## Assignment
In the Shell Point nutrient sensor text, transcribe word for word the part that opens with the words containing "Nutrient sensor continuously" and closes with "the estuary autonomously.".

## Supplied passage

┌──

Nutrient sensor continuously gathering data at Shell Point
The Sanibel-Captiva Conservation Foundation’s Marine Laboratory is gathering data from a next-generation sensor that measures nutrients in the estuary autonomously.
Along with seven other sites from Texas to the Florida Keys, the existence and operation of RECON — River, Estuary, and Coastal Observation Network — and the ability to reliably produce hourly data throughout the region was an attractive platform on which to test and deploy a new sensor to measure inorganic nitrogen.
The combination pump, spectrometer and IV bags are secured to a frame and bolted to the navigation pilings next to existing RECON sensors. The system has an independent source of power, controller and data logger, and communication.
The data are collected continuously every two hours and does not require a boat and person collecting a water sample and analyzing in the lab. Typical water quality sampling programs focus on monthly sample collection to establish long term status and trends within a water body.

└──

## Information shown
┌──

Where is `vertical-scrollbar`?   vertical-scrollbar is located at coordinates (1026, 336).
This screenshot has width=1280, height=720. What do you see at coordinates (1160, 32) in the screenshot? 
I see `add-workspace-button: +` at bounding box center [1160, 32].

└──
┌──

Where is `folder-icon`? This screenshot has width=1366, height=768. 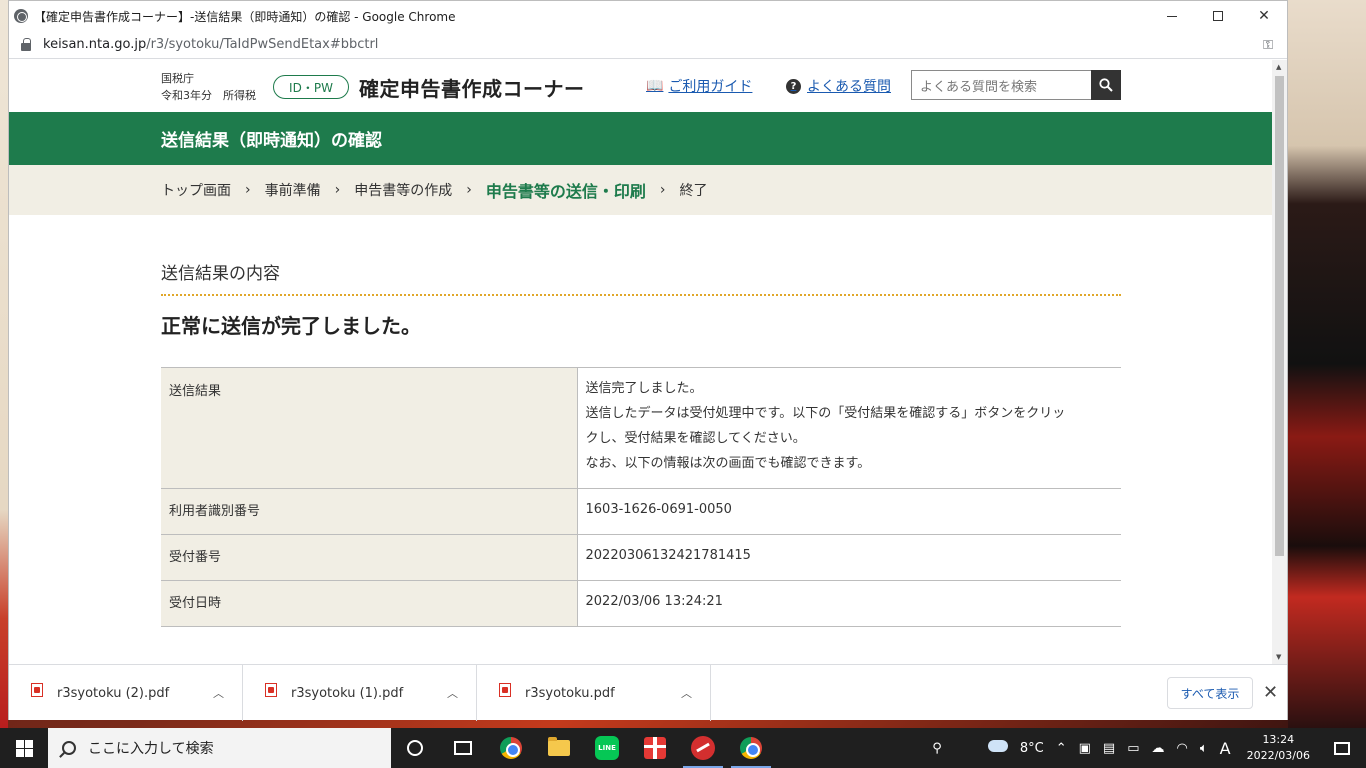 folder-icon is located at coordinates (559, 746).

└──

## Answer section
Nutrient sensor continuously gathering data at Shell Point
The Sanibel-Captiva Conservation Foundation’s Marine Laboratory is gathering data from a next-generation sensor that measures nutrients in the estuary autonomously.